I.S. Kon — Orientação Sexual e Sociedade (1997)

Publicado em Vkus Zapretnogo Ploda: Seksologiya dlya vsekh [O Sabor do fruto proibido: sexualidade para todos], Moskva: Semia i shkola, 1997 Tradução por Bruno D. Bianchi.

Quaisquer que sejam as razões para a orientação sexual de um indivíduo, seu comportamento e estado psicológico dependem, acima de tudo, da relação com as pessoas ao seu redor. E isso, por sua vez, é determinado pela cultura.

Muitos estão convencidos de que um homem homossexual pode ser facilmente reconhecido por sua aparência feminina, constituição física, andar, voz, comportamento, etc. Na realidade, homens feminizados constituem uma minoria entre os “gays”, não ultrapassando 15%. Quanto a maneiras específicas, fala, vestimenta, etc., dependem principalmente das normas da subcultura correspondente, facilitando a “marcação” e o reconhecimento de “um dos nossos”.
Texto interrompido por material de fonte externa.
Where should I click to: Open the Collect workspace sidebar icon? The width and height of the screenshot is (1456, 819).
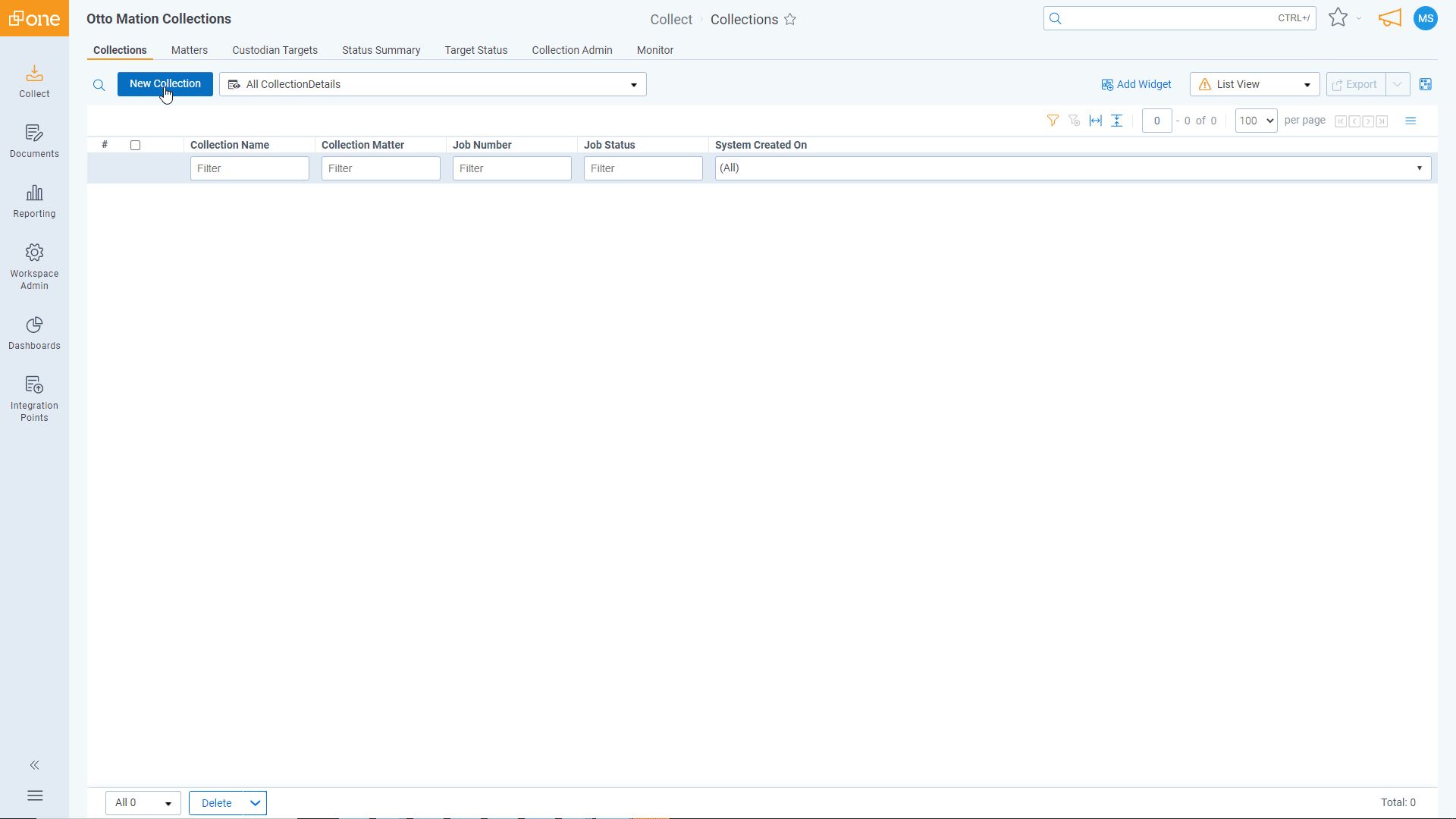coord(34,81)
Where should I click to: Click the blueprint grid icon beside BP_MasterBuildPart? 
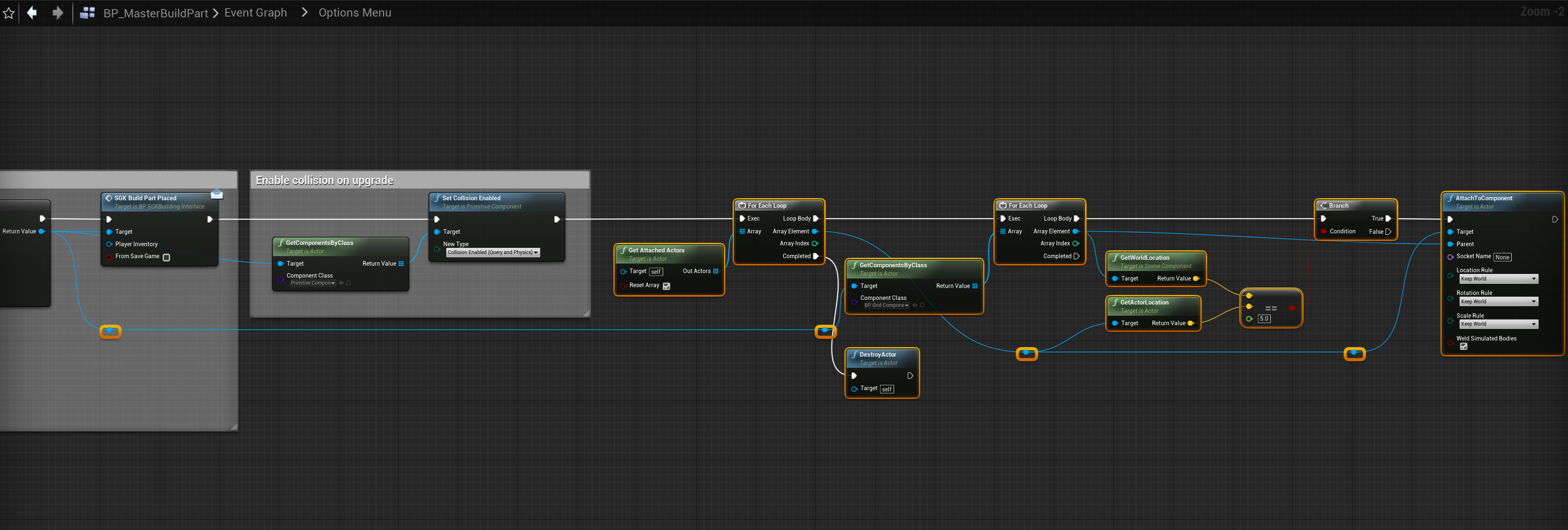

Acredita-se que em casais homoafetivos, masculinos e femininos, há sempre uma divisão clara e estável de papéis; um dos parceiros desempenha um papel ativo, dominante, “masculino”, enquanto o outro desempenha um papel passivo, “feminino”, e isso se aplica tanto às relações sexuais quanto à dinâmica doméstica. Na verdade, essa divisão de papéis, quando um dos parceiros se autodenomina “marido” e o outro “esposa”, existe apenas em alguns casais. Com muito mais frequência, os relacionamentos entre pessoas do mesmo sexo são construídos com base nos princípios de igualdade e complementaridade. Isso também se aplica à sua técnica sexual.